Stored items from a collection
*****

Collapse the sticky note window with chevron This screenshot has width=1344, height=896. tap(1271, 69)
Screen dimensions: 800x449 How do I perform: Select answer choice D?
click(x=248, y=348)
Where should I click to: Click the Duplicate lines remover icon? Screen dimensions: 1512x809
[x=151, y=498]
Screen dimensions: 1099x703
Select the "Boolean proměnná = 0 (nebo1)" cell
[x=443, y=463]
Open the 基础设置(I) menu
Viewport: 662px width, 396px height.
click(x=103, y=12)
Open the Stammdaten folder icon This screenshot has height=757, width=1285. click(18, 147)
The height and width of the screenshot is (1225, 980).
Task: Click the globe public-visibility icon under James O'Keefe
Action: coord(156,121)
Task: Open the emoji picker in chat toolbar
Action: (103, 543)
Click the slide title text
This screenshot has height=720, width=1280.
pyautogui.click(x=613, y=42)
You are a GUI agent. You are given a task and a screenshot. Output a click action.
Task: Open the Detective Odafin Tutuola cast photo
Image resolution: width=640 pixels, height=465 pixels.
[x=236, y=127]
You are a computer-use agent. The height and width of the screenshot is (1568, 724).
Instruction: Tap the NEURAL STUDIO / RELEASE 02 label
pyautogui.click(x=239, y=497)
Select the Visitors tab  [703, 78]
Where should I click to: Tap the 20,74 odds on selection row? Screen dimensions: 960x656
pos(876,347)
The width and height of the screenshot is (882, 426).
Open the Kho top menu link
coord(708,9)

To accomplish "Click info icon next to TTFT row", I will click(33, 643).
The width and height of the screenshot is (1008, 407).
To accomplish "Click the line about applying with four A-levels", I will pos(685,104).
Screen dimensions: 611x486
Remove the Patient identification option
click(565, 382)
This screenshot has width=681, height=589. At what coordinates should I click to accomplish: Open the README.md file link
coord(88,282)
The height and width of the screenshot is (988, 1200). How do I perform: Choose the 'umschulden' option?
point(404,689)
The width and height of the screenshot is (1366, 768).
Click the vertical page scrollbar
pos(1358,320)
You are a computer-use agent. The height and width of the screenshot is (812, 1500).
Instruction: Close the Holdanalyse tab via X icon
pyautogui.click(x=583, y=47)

*****

§ YOUR GOAL
Copy every entry exactly; no part may be left out.

§ TASK SOLUTION
Collapse the sticky note window with chevron This screenshot has width=1344, height=896. tap(1271, 69)
Screen dimensions: 800x449 How do I perform: Select answer choice D?
click(x=248, y=348)
Where should I click to: Click the Duplicate lines remover icon? Screen dimensions: 1512x809
[x=151, y=498]
Screen dimensions: 1099x703
Select the "Boolean proměnná = 0 (nebo1)" cell
[x=443, y=463]
Open the 基础设置(I) menu
Viewport: 662px width, 396px height.
click(x=103, y=12)
Open the Stammdaten folder icon This screenshot has height=757, width=1285. click(18, 147)
The height and width of the screenshot is (1225, 980).
Task: Click the globe public-visibility icon under James O'Keefe
Action: coord(156,121)
Task: Open the emoji picker in chat toolbar
Action: (103, 543)
Click the slide title text
This screenshot has height=720, width=1280.
pyautogui.click(x=613, y=42)
You are a GUI agent. You are given a task and a screenshot. Output a click action.
Task: Open the Detective Odafin Tutuola cast photo
Image resolution: width=640 pixels, height=465 pixels.
[x=236, y=127]
You are a computer-use agent. The height and width of the screenshot is (1568, 724).
Instruction: Tap the NEURAL STUDIO / RELEASE 02 label
pyautogui.click(x=239, y=497)
Select the Visitors tab  [703, 78]
Where should I click to: Tap the 20,74 odds on selection row? Screen dimensions: 960x656
pos(876,347)
The width and height of the screenshot is (882, 426).
Open the Kho top menu link
coord(708,9)

To accomplish "Click info icon next to TTFT row", I will click(33, 643).
The width and height of the screenshot is (1008, 407).
To accomplish "Click the line about applying with four A-levels", I will pos(685,104).
Screen dimensions: 611x486
Remove the Patient identification option
click(565, 382)
This screenshot has width=681, height=589. At what coordinates should I click to accomplish: Open the README.md file link
coord(88,282)
The height and width of the screenshot is (988, 1200). How do I perform: Choose the 'umschulden' option?
point(404,689)
The width and height of the screenshot is (1366, 768).
Click the vertical page scrollbar
pos(1358,320)
You are a computer-use agent. The height and width of the screenshot is (812, 1500).
Instruction: Close the Holdanalyse tab via X icon
pyautogui.click(x=583, y=47)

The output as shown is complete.